I found some other Obama fans jumping on Ann’s wagon. On the right side of the aisle, most that linked to Ann’s post didn’t really buy it, but some said they wouldn’t put it past Hillary, or that they didn’t buy it but the MSM should still report on the possibility, because as we know, something possibly being true is all the fuel one needs to talk about the ridiculous. Some vile, and photoshoppy personal attacks on Dear Ann here and here. Vile video attacks on Ann the Emeautiful here. I look forward to seeing it at our top sites tomorrow, but only if Drudge runs with it first.

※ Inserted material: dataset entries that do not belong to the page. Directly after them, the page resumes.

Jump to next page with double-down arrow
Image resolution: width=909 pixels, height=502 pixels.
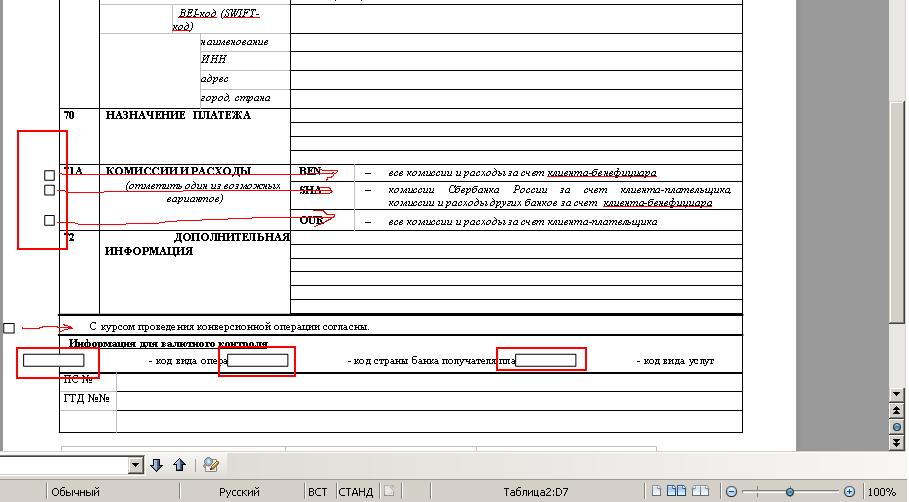coord(897,441)
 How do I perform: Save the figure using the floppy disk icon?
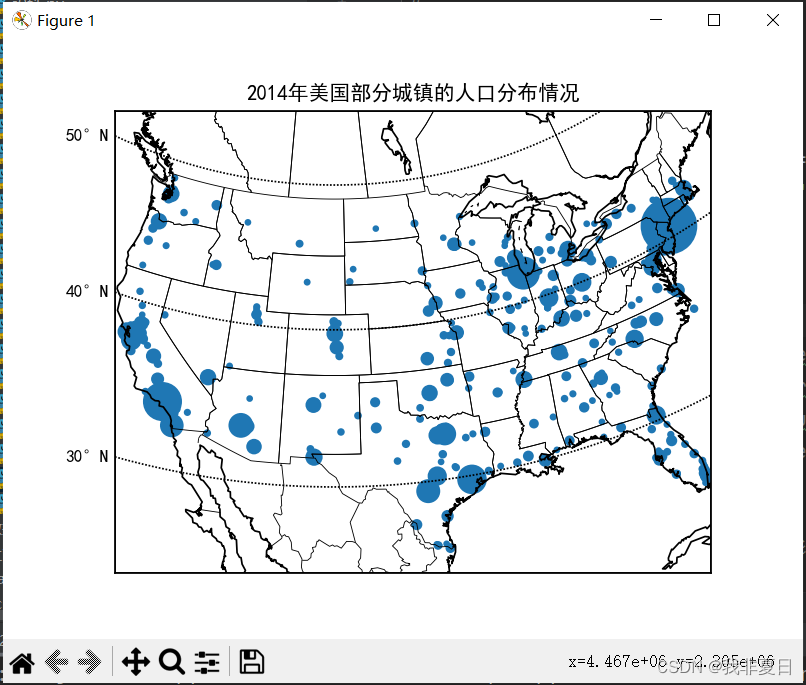tap(251, 661)
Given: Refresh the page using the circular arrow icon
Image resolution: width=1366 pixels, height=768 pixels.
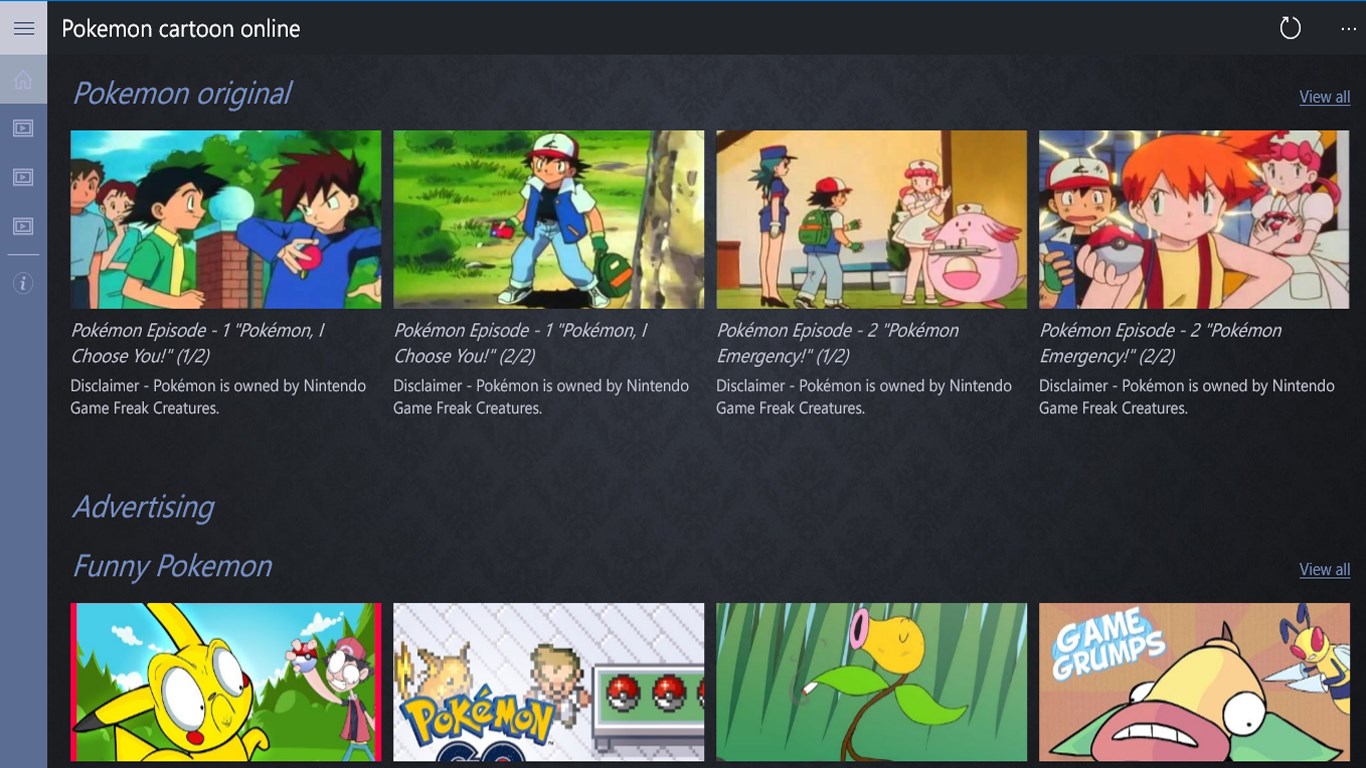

Finally, I will second Bob Somerby, who has been discussing all week the fact that liberal cob loggers have horse raced themselves into a corner by playing footsie with Matt Drudge. People with widely read web logs still think of themselves as shooting the shit by the water cooler, so it is OK to traffic in any old rumor until which time the rumor is declared false, so they just say “oh well, not true” even after they passed the rumor on to hundreds of readers. I’m sure the view is that anything on Drudge is already out there, so merely talking about it is like talking about the weather. Not so. If Drudge reports something, the mere caveat of “if true, then…” does not suffice to keep the slime off. At some level of readership, you aren’t just talking about what someone else is reporting. You are reporting it too. I am sad to state that we see bad examples of this here at LGM, abominable work from the increasingly lazy Kevin Drum– a quote:

Drudge’s piece is ambiguous — who distributed the picture? who did it go to? — but the Clinton campaign, given a chance to deny the charge, rather loudly declined to do so. So apparently they not only sent the picture around, but then issued a statement slamming Obama for complaining about it. Points for chutzpah, I guess, but not much else.

And here at Talking Points Memo. Let me quote:

The Clinton campaign is either terribly inept at dealing with the story or they know or suspect that it’s accurate. In any case, what we try to do is give you the background to the blaring headlines you see and the benefit of what we find out through our own reporting. That’s just what we did in this case.

My emphasis. I’ve heard the same thing from TPM in correspondence regarding smearish stuff they’ve repeated that had been posted on The Politico. TPM reports what is reported, then they follow up and eventually issue an update, usually noting a denial or evidence that the original story is bullshit. Note in my emphasis that we have a “when did you stop publishing vile, malicious, immature, unprofessional and hateful attacks on Ann Althouse” situation created for the Clinton campaign. Let’s pretend they don’t want to get caught with their pants down, and attempt to ascertain due diligence before they issue their blanket denial. Since weren’t on top of the story within the allotted time period they were already declared to be guilty or inept. Drudge’s report is stamped 6:51 am. The TPM original post is 10:08 am. The damning late update is not time stamped, but the post above, stamped 2:59 pm, links to this 2:36 pm Greg Sargent story reporting exactly the denial originally wished for via a conference call from Howard Wolfson of the Clinton campaign.

I don’t love it when Bob Somerby takes the stick to TPM, because a lot of what they do is great. I think they’ve lost the plot a little and their blindspot is growing. I think people think that because they are writing a blog they have outs that they would never allow a journalist or a published pundit. You know what, these outs might be fine if you don’t write for TAPPED, or the Washington Monthly, or aspire for your site to do important journalism. The worst part about a lot of these arguments is that people are already to the mattresses in the first round, so it’s not really a debate, it’s let’s burn the bridge.

Also, read Bob this week on the McCain story. While seemingly everyone else falls for the “being a pundit is fun and consequence free” approach, he’s been on fire.